▶ REQUIRED TASK
Could you carry on the sentencing appeal judgment from the point where it stops?

▶ SELECTION
§ §
ALT, Julien Michael Applicant

BRISBANE

WEDNESDAY, 21 SEPTEMBER 2022

JUDGMENT

CROW J:  On the 28th of March 2022, the applicant pled guilty to one count of trafficking in a dangerous drug, one count of possession of a dangerous drug in excess of 500 grams and one count of possessing property obtained by supplying a dangerous drug.  On the sentencing submissions, the Crown tendered several exhibits including a statement of facts.  The Crown sought a head sentence in the order of four years’ imprisonment and submitted that “supervision may be an important part of his sentence structure…”.[1]

The applicant made timely pleas of guilty in the face of a strong case against him.  Before the sentencing judge, defence counsel for the applicant conceded that the proper range was a head sentence of three to four years.  Defence counsel referred to R v Broad & Prior [2010] QCA 53 and R v Falconi [2014] QCA 230.  Defence counsel submitted to the sentencing judge that her Honour could structure an appropriate sentence which had regard to all the features of the sentence that her Honour’s required to attend to.  That would mean that he does not undertake immediate imprisonment.  The primary judge adjourned the sentence to consider the materials and submissions and delivered her sentence on the 29th of March 2022, sentencing the applicant on count 1, trafficking count, to three and a-half years’ imprisonment, to be suspended after serving 12 months’ imprisonment with an operational period of three and a-half years.  In respect of counts 2 and 3, the applicant was convicted but not further punished.

The sole ground of appeal is that the sentence was manifestly excessive.  The applicant does not take issue with the head sentence of three and a-half years’ imprisonment but rather submits the failure by the primary judge to accept trial counsel’s submission, that the applicant ought not to have been required to serve time in prison, was manifestly excessive and, that in the proper exercise of the sentencing judge’s discretion, that applicant ought to have been subject to immediate parole or suspension.
§ §
▶ DATA SECTION
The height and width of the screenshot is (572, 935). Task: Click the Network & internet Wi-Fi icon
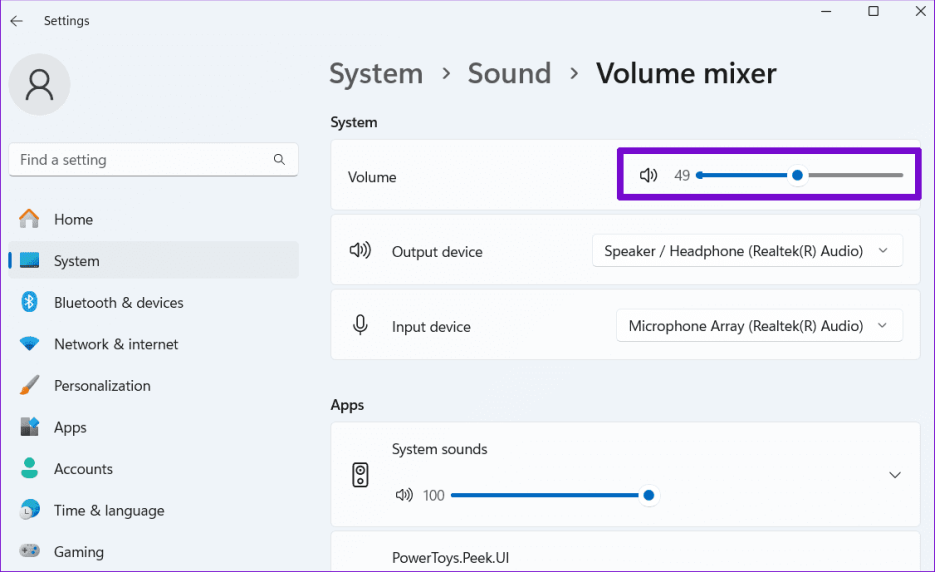30,344
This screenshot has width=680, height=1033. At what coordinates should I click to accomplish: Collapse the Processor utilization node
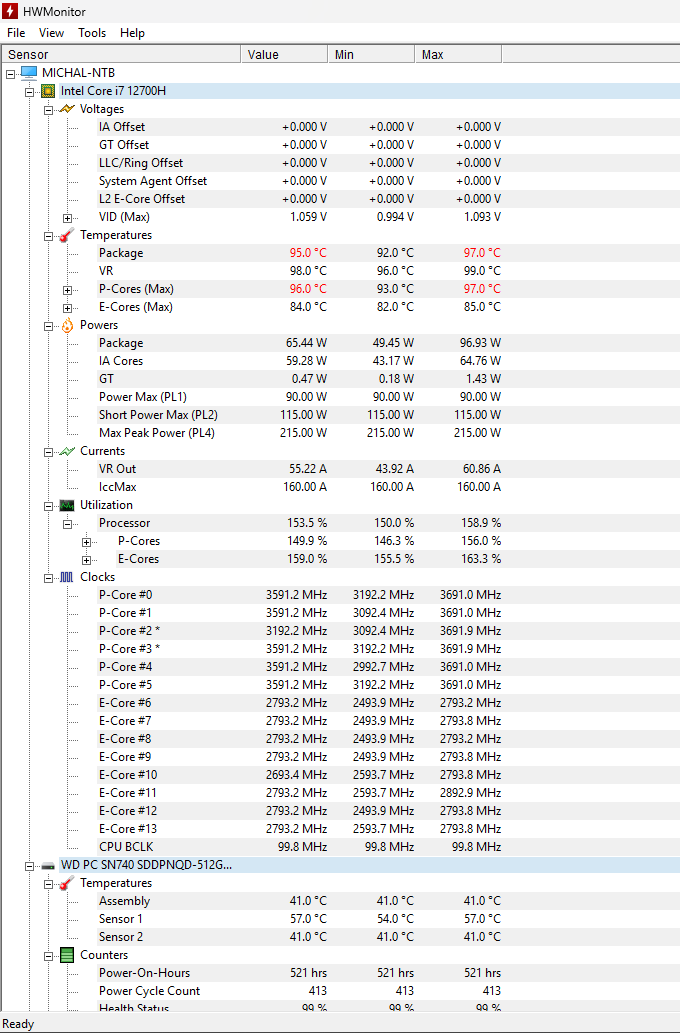(x=67, y=523)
§ §
▶ IN RESPONSE
The applicant complaints that the primary judge did not expressly address the submission made on behalf of the applicant to the primary judge that his prospects of rehabilitation warranted consideration of immediate release on parole or a suspended sentence.  It is correct to submit that the primary judge did not expressly refer to that submission, however, the primary judge did give sound reasons for rejecting that submission where her Honour reflected that deterrence was clearly an important consideration in relation to those who conduct criminal enterprises solely for commercial gains.[2]

The applicant submits that the primary judge did not undertake a real consideration of the applicant’s submissions, however, the primary judge did make reference to each of the matters submitted by the applicant to the primary judge as features relevant to a just sentence.  The applicant submitted that a period of supervision was appropriate to support the applicant’s efforts to remain free of his former drug associates such that the Court ought to have immediately suspended the sentence on count 1 and placed the applicant on probation on counts 2 and 3.  Whilst it may be accepted that often a period of supervision is appropriate to support a person who has had difficulties with addiction to dangerous drugs, that is not an inflexible rule.  The primary judge made reference to the psychologist report upon the applicant, tendered before the primary judge, which concluded that the applicant’s prognosis was considered to be optimistic.  The psychologist expressly identified two factors which would reduce the likelihood of recidivism as being, unremarkably, maintained absence from drug use and the avoidance of contact with drug associates.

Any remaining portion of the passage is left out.